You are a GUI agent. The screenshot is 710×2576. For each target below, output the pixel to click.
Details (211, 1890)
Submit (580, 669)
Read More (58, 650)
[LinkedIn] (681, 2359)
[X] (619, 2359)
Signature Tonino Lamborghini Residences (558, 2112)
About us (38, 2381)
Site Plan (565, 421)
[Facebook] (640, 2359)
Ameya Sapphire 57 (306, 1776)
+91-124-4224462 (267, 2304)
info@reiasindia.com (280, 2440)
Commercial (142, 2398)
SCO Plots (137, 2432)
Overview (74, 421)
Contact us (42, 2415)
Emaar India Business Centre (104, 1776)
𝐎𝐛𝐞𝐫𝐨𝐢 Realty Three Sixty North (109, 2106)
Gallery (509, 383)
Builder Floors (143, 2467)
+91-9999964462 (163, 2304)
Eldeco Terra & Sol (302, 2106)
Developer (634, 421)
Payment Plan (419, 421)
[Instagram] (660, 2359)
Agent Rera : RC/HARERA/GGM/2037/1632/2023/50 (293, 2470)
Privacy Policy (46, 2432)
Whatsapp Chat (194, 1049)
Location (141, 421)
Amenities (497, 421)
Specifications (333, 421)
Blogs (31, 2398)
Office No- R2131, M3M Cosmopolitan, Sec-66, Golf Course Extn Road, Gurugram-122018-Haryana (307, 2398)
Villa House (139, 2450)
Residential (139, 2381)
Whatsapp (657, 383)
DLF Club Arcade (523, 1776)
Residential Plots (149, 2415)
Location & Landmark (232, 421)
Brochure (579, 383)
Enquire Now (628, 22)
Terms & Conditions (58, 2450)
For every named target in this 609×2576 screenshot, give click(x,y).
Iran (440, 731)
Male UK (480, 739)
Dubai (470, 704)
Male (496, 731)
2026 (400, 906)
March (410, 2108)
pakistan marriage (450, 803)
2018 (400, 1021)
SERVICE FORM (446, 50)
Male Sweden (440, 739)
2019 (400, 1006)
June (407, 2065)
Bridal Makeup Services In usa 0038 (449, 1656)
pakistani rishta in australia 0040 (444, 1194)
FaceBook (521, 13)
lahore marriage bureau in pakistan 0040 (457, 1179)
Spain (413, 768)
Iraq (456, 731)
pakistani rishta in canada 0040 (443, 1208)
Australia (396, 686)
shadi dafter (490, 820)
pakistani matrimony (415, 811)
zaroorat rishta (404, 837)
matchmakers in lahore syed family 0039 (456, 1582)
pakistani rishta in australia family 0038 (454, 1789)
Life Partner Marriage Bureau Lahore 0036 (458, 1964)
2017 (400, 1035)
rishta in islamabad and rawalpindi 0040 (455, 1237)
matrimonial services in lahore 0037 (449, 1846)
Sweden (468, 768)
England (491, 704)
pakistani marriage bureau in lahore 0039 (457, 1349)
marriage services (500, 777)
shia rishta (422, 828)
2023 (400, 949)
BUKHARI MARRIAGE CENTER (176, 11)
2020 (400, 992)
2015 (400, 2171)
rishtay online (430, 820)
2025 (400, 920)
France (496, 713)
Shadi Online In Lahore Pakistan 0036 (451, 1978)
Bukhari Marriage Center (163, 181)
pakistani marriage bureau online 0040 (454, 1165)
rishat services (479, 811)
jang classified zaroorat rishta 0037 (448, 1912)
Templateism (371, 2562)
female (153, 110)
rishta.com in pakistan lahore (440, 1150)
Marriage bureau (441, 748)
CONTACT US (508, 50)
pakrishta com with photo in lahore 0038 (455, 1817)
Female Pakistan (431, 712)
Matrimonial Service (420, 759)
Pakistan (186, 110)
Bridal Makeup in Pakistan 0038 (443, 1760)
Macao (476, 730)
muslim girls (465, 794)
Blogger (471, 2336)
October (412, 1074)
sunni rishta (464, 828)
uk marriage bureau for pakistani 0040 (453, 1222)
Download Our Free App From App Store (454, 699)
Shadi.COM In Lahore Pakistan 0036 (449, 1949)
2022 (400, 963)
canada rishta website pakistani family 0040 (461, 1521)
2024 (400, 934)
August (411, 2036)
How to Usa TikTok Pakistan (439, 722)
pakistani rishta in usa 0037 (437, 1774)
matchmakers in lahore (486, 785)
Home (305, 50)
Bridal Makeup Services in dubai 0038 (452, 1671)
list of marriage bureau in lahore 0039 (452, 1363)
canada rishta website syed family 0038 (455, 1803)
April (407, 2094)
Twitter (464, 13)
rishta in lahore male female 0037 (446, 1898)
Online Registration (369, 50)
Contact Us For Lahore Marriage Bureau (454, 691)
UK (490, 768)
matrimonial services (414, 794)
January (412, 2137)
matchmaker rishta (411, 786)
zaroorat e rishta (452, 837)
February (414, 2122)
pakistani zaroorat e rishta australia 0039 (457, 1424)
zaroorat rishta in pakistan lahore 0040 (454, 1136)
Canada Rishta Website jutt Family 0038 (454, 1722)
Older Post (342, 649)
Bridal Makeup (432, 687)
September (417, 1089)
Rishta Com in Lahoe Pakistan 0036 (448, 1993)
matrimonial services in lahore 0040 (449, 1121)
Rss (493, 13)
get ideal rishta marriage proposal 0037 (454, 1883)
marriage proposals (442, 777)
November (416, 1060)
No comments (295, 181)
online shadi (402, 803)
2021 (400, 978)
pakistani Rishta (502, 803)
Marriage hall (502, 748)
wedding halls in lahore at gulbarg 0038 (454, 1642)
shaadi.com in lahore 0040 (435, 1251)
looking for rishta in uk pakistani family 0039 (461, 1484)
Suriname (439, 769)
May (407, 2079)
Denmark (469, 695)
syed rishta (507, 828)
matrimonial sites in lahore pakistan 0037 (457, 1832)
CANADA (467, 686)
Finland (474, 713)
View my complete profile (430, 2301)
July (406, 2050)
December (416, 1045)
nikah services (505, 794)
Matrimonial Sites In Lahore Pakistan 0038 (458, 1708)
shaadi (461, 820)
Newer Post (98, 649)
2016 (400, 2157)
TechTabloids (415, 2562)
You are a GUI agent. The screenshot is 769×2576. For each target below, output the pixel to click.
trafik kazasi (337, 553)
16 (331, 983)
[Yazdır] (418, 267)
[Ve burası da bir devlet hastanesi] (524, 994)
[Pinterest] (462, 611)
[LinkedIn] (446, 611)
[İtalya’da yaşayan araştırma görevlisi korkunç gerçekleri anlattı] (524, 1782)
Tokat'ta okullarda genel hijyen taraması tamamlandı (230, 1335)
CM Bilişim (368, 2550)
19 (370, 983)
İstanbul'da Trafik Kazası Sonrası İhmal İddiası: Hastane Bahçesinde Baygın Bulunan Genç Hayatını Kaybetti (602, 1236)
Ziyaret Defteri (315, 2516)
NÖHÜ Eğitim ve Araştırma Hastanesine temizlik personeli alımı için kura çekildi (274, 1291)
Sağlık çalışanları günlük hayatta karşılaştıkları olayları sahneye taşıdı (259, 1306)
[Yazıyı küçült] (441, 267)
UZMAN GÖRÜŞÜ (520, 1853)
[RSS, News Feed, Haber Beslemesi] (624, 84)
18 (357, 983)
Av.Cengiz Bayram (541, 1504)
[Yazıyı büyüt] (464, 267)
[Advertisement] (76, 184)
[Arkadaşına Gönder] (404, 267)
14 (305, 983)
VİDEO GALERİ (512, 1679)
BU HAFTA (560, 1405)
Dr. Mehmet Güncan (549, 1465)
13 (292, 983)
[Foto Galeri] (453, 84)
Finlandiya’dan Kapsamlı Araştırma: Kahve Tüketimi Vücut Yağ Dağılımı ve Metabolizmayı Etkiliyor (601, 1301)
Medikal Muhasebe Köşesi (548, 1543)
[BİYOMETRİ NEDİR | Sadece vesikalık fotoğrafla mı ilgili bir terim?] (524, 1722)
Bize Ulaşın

....

§ **TASK PROMPT**:
Copy the records above exactly, beginning at the line that contains "August (411, 2036)" and stopping after the line that contains "April (407, 2094)".

§ **WRITTEN ANSWER**:
August (411, 2036)
How to Usa TikTok Pakistan (439, 722)
pakistani rishta in usa 0037 (437, 1774)
matchmakers in lahore (486, 785)
Home (305, 50)
Bridal Makeup Services in dubai 0038 (452, 1671)
list of marriage bureau in lahore 0039 (452, 1363)
canada rishta website syed family 0038 (455, 1803)
April (407, 2094)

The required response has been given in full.